## Input material
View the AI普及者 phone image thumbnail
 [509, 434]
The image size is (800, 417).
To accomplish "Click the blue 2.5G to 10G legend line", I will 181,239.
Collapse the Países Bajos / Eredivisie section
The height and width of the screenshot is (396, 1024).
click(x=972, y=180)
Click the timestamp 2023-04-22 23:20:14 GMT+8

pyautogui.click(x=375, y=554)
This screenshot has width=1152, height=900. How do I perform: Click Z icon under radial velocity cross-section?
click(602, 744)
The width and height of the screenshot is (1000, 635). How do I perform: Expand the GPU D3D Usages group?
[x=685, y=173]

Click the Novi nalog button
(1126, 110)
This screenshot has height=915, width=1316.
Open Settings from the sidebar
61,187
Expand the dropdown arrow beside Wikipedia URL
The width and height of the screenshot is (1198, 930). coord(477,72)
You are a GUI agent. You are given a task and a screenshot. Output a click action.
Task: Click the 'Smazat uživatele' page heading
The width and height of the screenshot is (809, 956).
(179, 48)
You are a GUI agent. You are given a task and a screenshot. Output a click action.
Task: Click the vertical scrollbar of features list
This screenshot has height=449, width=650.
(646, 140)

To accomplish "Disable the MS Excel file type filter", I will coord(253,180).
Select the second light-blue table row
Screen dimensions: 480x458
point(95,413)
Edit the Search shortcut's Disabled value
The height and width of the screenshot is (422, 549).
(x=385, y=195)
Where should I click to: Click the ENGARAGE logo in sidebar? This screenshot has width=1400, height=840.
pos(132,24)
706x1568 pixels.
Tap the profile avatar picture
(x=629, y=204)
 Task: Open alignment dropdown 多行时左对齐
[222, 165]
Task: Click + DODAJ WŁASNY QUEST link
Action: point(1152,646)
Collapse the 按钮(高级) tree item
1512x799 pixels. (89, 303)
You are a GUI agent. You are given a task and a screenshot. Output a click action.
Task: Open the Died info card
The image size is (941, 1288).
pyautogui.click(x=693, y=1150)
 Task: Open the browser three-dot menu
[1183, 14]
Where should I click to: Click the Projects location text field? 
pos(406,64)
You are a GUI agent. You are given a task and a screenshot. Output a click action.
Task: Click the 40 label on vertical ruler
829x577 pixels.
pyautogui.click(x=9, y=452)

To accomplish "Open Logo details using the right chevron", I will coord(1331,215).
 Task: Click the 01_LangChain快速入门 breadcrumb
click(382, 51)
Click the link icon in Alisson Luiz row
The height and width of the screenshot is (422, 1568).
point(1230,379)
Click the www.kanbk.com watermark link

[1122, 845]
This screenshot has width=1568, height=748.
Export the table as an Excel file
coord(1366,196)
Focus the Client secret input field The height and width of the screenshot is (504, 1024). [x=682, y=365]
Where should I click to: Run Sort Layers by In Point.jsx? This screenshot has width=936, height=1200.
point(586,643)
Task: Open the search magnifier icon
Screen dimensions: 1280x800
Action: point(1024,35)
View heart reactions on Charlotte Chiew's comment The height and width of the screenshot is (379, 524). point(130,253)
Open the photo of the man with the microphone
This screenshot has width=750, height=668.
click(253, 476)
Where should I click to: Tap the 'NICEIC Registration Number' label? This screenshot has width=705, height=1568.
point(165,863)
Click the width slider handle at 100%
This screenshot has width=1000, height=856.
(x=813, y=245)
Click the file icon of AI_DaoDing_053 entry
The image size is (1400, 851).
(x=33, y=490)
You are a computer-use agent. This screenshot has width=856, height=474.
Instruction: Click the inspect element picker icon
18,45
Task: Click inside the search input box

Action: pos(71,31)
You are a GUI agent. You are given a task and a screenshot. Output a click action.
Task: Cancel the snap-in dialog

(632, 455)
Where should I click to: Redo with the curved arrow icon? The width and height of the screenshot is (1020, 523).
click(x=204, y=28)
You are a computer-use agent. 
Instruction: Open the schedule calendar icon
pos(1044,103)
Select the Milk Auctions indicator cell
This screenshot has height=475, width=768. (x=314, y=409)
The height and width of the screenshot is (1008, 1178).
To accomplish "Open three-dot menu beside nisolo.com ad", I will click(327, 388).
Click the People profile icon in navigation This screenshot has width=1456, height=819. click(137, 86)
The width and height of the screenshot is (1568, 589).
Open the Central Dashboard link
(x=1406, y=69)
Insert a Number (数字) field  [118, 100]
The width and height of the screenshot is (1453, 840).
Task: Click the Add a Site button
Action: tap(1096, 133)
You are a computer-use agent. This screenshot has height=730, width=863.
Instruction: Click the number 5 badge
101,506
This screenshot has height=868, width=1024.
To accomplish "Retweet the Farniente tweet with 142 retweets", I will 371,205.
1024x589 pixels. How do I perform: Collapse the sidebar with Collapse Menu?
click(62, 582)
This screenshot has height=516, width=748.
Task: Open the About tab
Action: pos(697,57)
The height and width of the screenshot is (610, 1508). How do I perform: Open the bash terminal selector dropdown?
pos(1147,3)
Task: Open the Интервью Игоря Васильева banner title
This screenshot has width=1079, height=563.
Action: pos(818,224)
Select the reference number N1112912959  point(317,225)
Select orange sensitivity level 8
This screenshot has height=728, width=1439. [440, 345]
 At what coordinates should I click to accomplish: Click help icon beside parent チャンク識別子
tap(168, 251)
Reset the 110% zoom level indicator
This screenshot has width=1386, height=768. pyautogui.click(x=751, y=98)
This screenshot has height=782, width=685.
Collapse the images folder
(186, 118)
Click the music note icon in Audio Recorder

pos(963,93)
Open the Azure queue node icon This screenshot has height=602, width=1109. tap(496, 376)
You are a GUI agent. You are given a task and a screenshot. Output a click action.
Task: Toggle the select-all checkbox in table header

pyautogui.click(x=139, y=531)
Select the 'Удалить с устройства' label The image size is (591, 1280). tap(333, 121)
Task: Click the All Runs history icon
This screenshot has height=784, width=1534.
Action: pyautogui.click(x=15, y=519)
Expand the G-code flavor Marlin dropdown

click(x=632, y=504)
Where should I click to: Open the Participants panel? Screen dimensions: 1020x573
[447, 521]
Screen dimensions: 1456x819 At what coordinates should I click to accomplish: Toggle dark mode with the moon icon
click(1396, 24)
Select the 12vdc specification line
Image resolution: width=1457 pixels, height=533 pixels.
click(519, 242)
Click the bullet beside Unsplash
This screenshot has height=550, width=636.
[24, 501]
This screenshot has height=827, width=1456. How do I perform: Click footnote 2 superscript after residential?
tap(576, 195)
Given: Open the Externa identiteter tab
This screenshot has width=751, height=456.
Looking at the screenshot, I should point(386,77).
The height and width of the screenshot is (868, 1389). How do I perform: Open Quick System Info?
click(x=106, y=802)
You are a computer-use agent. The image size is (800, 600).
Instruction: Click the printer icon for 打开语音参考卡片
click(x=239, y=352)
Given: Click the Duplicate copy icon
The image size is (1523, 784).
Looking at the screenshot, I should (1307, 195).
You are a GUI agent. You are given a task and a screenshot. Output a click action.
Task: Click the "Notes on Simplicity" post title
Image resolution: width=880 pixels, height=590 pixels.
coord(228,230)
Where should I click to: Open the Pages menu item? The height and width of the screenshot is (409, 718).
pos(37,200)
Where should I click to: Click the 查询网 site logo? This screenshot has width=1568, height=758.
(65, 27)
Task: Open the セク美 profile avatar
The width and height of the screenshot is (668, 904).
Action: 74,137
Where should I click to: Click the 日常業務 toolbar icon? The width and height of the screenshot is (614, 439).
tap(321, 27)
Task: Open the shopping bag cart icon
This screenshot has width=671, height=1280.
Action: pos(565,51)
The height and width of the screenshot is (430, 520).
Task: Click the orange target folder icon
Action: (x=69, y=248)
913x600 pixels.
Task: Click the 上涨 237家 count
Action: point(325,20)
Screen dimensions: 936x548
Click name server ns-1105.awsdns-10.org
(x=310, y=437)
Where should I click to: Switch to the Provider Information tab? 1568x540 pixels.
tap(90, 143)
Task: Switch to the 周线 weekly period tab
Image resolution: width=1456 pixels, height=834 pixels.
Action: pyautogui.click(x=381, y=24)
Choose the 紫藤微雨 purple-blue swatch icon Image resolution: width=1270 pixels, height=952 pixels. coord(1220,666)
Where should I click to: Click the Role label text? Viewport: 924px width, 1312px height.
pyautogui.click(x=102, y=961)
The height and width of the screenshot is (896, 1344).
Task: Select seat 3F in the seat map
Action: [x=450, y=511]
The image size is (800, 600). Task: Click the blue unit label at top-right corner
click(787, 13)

## What is needed
Copy the lines exactly as they appear, from the start of the lines up to and including the line with "1512x799 pixels. (89, 303)".

## Completed task
View the AI普及者 phone image thumbnail
 [509, 434]
The image size is (800, 417).
To accomplish "Click the blue 2.5G to 10G legend line", I will 181,239.
Collapse the Países Bajos / Eredivisie section
The height and width of the screenshot is (396, 1024).
click(x=972, y=180)
Click the timestamp 2023-04-22 23:20:14 GMT+8

pyautogui.click(x=375, y=554)
This screenshot has width=1152, height=900. How do I perform: Click Z icon under radial velocity cross-section?
click(602, 744)
The width and height of the screenshot is (1000, 635). How do I perform: Expand the GPU D3D Usages group?
[x=685, y=173]

Click the Novi nalog button
(1126, 110)
This screenshot has height=915, width=1316.
Open Settings from the sidebar
61,187
Expand the dropdown arrow beside Wikipedia URL
The width and height of the screenshot is (1198, 930). coord(477,72)
You are a GUI agent. You are given a task and a screenshot. Output a click action.
Task: Click the 'Smazat uživatele' page heading
The width and height of the screenshot is (809, 956).
(179, 48)
You are a GUI agent. You are given a task and a screenshot. Output a click action.
Task: Click the vertical scrollbar of features list
This screenshot has height=449, width=650.
(646, 140)

To accomplish "Disable the MS Excel file type filter", I will coord(253,180).
Select the second light-blue table row
Screen dimensions: 480x458
point(95,413)
Edit the Search shortcut's Disabled value
The height and width of the screenshot is (422, 549).
(x=385, y=195)
Where should I click to: Click the ENGARAGE logo in sidebar? This screenshot has width=1400, height=840.
pos(132,24)
706x1568 pixels.
Tap the profile avatar picture
(x=629, y=204)
 Task: Open alignment dropdown 多行时左对齐
[222, 165]
Task: Click + DODAJ WŁASNY QUEST link
Action: point(1152,646)
Collapse the 按钮(高级) tree item
1512x799 pixels. (89, 303)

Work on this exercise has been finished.